▸ Problem
For the entries below, how many lines contain the word "electronic"? Reply with the number and nothing else.
── Provided data
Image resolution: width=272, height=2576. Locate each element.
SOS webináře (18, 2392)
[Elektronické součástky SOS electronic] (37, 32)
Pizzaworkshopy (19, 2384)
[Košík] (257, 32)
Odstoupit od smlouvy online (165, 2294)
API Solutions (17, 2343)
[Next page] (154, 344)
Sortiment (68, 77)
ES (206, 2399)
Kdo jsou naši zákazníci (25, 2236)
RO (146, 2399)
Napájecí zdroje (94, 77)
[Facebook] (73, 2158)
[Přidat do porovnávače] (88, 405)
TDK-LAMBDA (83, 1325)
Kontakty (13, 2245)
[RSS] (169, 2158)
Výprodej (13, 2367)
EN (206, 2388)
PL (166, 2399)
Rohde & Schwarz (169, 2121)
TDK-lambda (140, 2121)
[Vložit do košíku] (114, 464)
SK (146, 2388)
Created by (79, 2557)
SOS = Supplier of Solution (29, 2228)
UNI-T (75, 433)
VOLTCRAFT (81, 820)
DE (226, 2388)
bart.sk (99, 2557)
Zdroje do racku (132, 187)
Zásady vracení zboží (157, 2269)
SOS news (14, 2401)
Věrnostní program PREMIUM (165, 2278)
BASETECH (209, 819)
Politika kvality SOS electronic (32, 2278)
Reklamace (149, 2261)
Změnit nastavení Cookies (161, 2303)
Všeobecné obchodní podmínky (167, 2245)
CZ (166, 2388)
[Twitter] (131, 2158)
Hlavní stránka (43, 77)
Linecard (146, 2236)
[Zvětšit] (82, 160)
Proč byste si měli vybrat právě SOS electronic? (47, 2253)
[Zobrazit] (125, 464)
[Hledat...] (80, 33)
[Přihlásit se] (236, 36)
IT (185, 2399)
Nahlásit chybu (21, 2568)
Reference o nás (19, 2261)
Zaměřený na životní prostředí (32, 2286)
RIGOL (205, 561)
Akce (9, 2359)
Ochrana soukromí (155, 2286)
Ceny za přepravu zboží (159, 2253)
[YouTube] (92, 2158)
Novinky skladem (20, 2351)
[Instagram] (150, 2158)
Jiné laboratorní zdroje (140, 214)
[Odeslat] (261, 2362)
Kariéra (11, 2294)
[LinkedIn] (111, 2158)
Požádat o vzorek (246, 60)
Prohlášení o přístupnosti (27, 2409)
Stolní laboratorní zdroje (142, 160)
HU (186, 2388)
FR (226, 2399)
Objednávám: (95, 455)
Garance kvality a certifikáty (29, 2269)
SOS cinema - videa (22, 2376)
────
▸ Answer to this exercise
3